在左心发育不全综合征变异型情况下，对伴有迷走左头臂动脉的右主动脉弓进行婴儿期修复。

Repair in infancy of right aortic arch with aberrant left brachiocephalic artery in the setting of a variant of the hypoplastic left heart syndrome.

作者信息

Sett Suvro S, Mawson John B, Sandor George G S

机构信息

British Columbia Children's Hospital, Vancouver, BC, Canada.

出版信息

Cardiol Young. 2004 Aug;14(4):441-3. doi: 10.1017/S1047951104004147.

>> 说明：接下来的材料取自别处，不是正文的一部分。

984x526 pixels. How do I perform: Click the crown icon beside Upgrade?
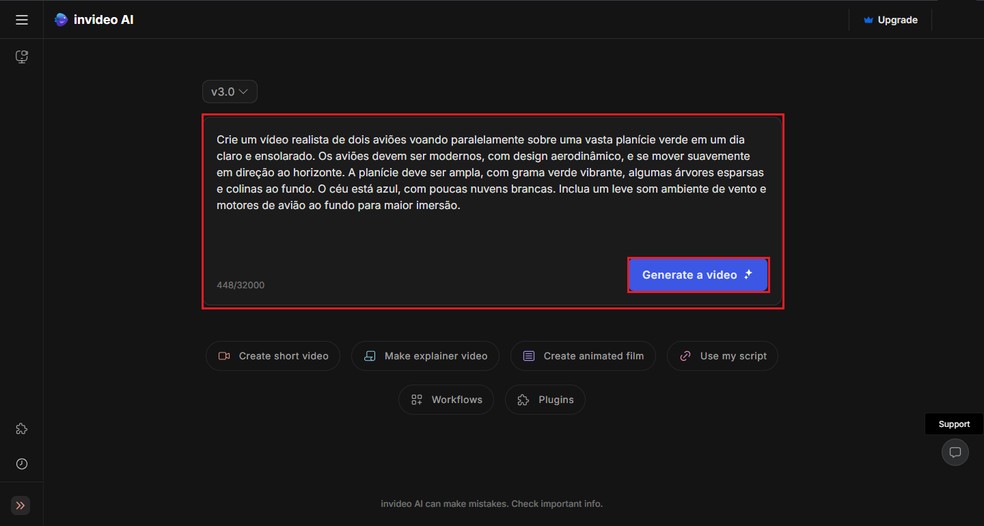click(868, 20)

DOI:10.1017/S1047951104004147

PMID:15680052

Abstract

A right aortic arch, with a retroesophageal transverse arch and an aberrant left brachiocephalic artery, is a rare anomaly by itself. When combined with severe mitral stenosis and hypoplasia of the left ventricle, it is rarer still. We describe the diagnosis and treatment of this rare anomaly in an infant using a modification of the Norwood operation.

摘要

右位主动脉弓，伴食管后横弓及迷走左头臂动脉，本身就是一种罕见的畸形。当合并严重二尖瓣狭窄及左心室发育不全时，就更为罕见了。我们描述了一名婴儿通过改良诺伍德手术对这种罕见畸形的诊断及治疗情况。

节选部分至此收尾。